2. Full Announce for Other Results - Research findings, analysis results, solutions → announce FULLY to user - Do NOT shorten, summarize, or condense non-code output - User gets complete findings, not a brief summary

3. Two-Layer Memory Strategy

MEMORY.md (Curated Long-Term) - ONLY key insights, decisions, lessons, significant findings, preferences - Clean, concise, actionable - Skip routine data, step-by-step reasoning, temporary thoughts

Detailed Reports (Task-Specific Files) - For research: research/YYYY-MM-DD-topic.md (full findings, data, analysis) - For coding: add inline docs/README in code folder if needed - For analysis: output files in relevant project directories

Examples

Research task:

sessions_spawn({
  task: "Research X. Announce full findings to user.
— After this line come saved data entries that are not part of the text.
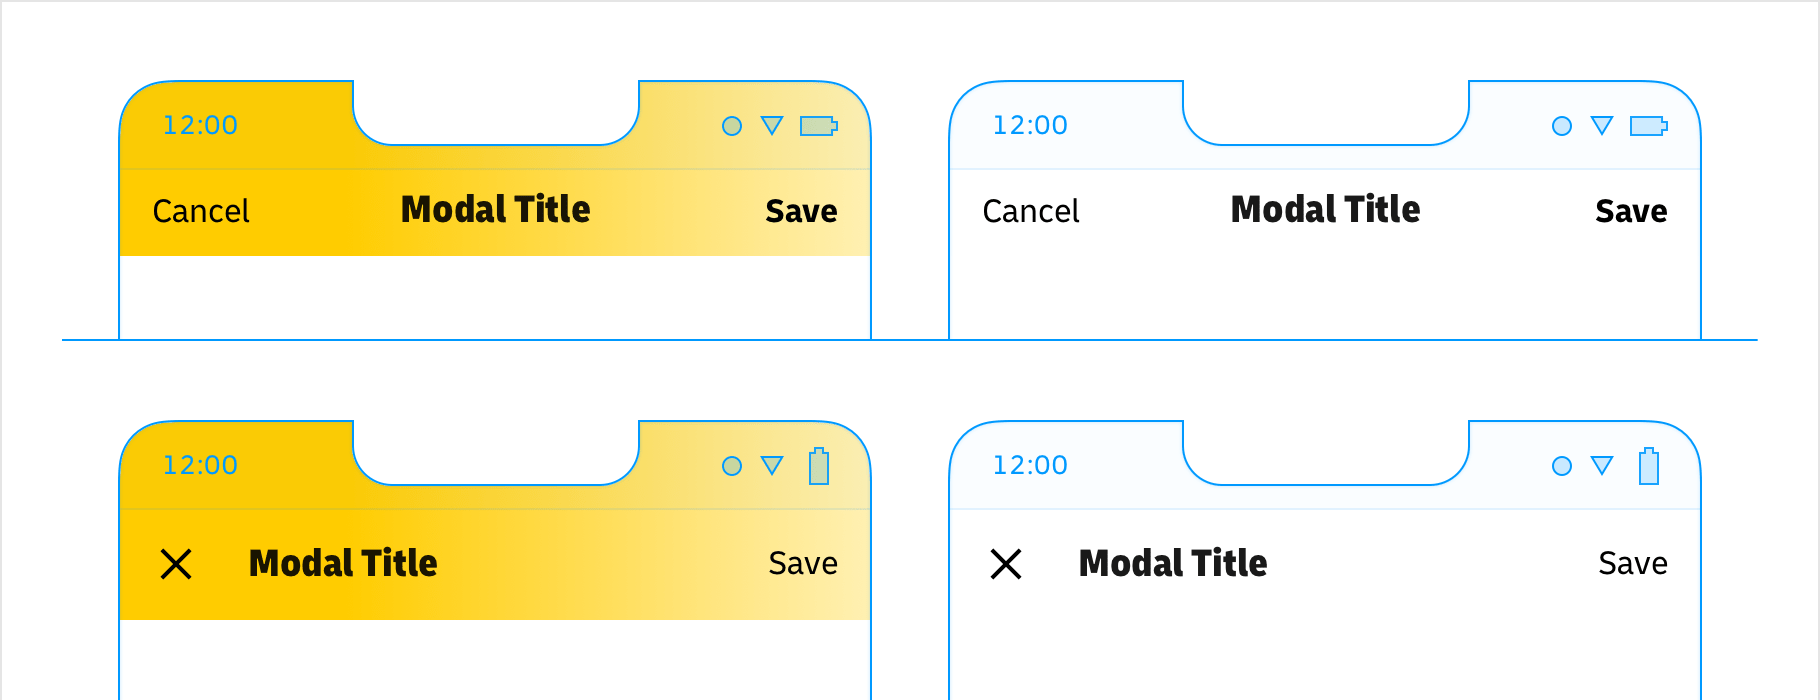Tap the bold Save in the white Cancel header

click(1631, 211)
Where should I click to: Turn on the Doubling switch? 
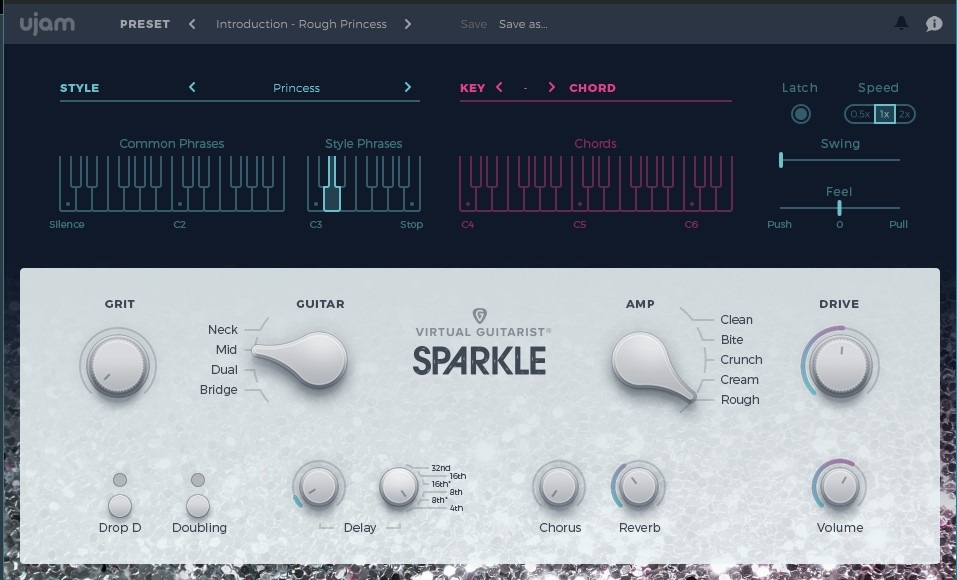click(x=198, y=504)
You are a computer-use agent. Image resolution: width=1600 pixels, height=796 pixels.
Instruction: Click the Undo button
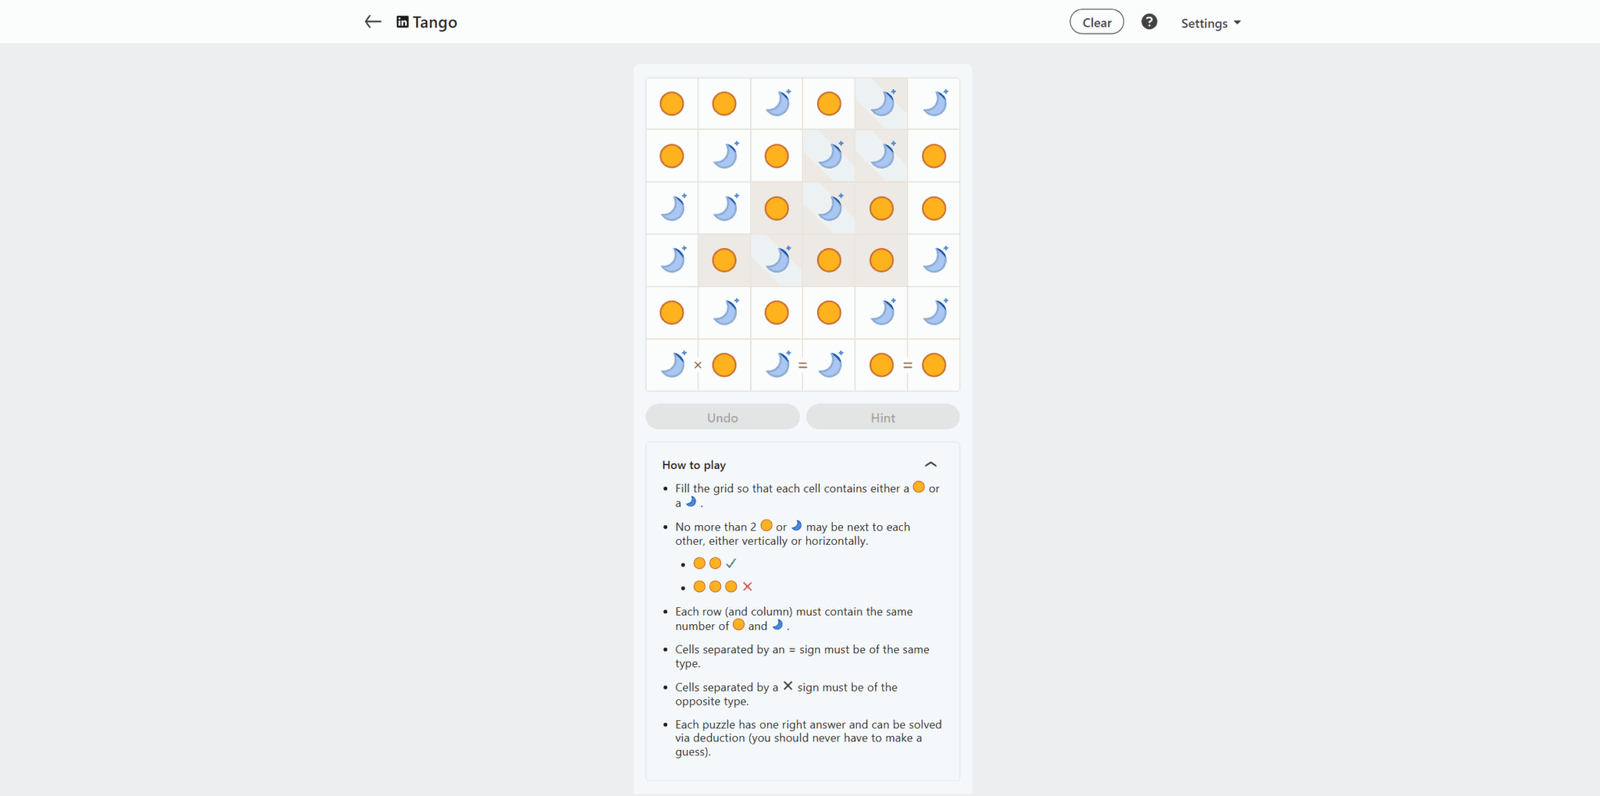tap(723, 417)
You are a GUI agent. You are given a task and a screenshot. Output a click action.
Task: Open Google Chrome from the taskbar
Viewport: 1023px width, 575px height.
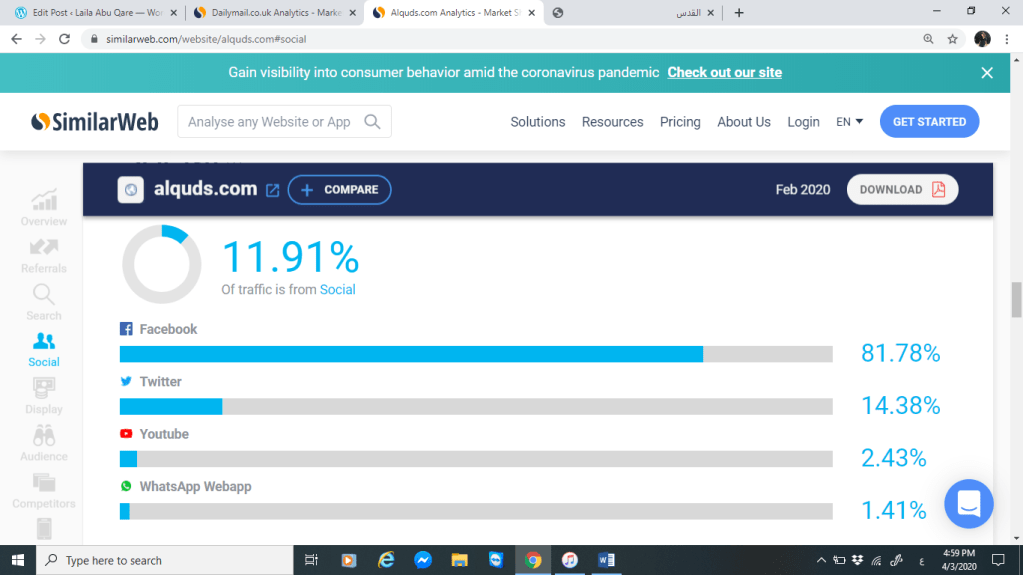(x=533, y=560)
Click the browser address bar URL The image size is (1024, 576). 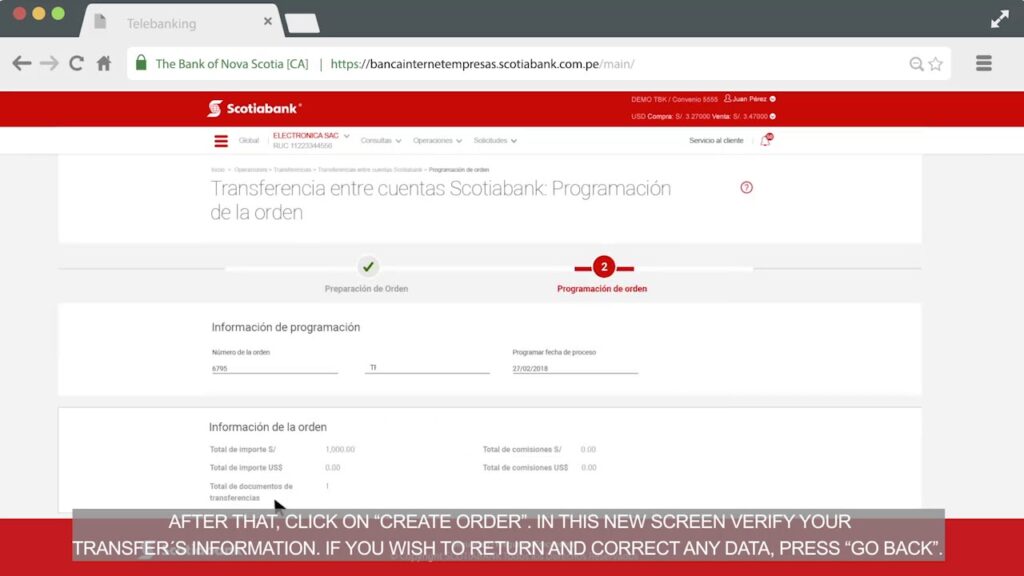[482, 64]
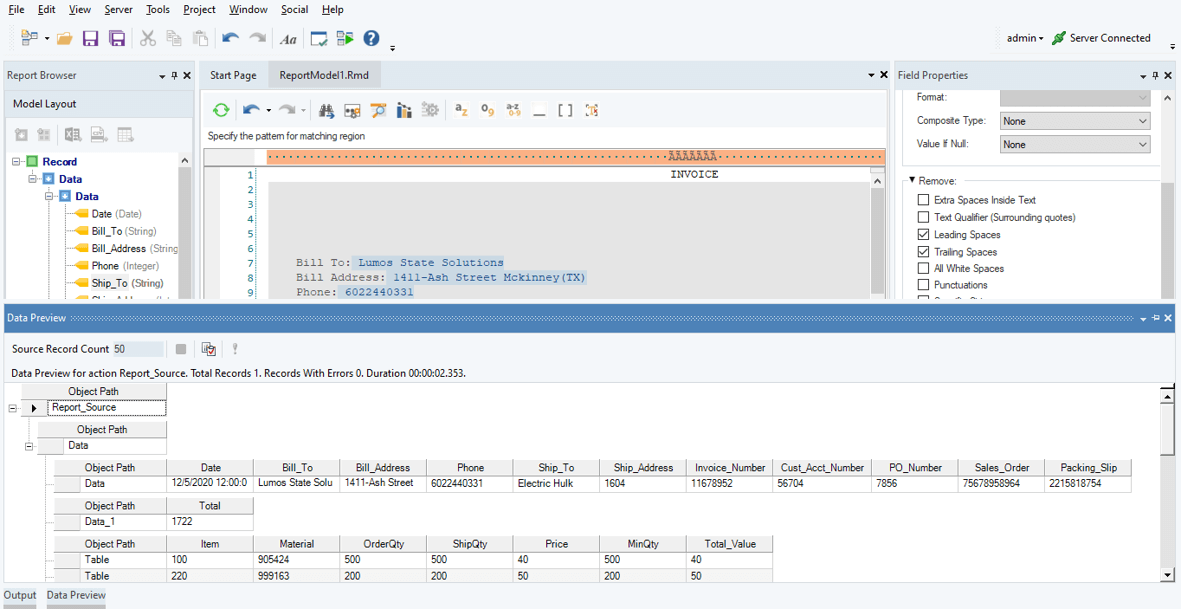
Task: Click the Source Record Count field
Action: (x=137, y=349)
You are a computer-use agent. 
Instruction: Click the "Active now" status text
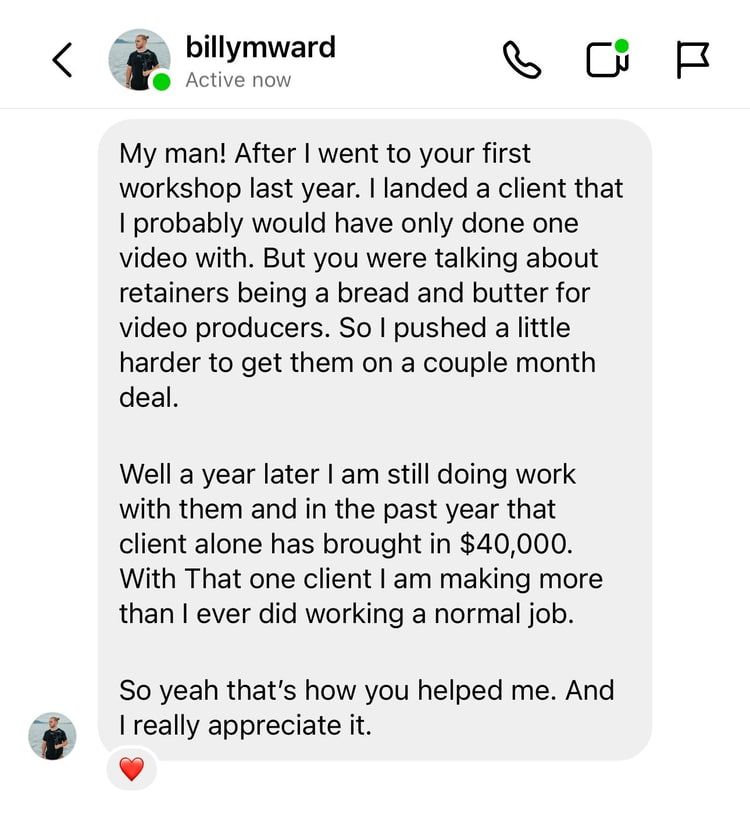(238, 80)
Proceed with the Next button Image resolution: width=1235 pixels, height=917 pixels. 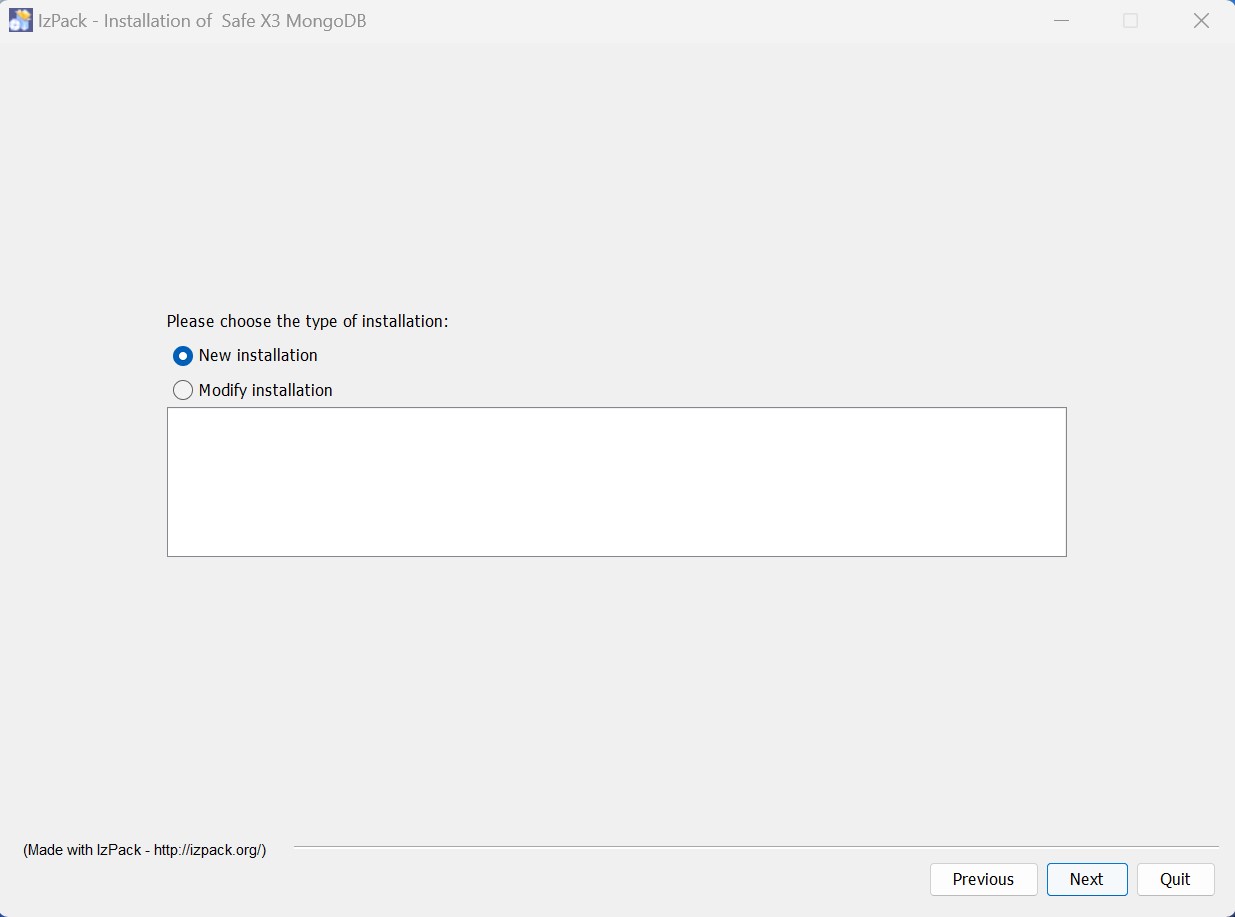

Write full report to research/YYYY-MM-DD-X.md, then write ONLY key insights to MEMORY.md (clean, concise).",
  model: "zai/glm-5",
  label: "Research X"
})

Coding task:

sessions_spawn({
  task: "Write Python script for X. Save full code to file. Provide summary (what created, path, status, dependencies) in announce. Write key implementation decisions to MEMORY.md (important only).",
  model: "zai/glm-5",
  label: "Python script X"
})

Apply this pattern to ALL GLM-5 spawns. Code in files only, summary in announce, full disclosure on request.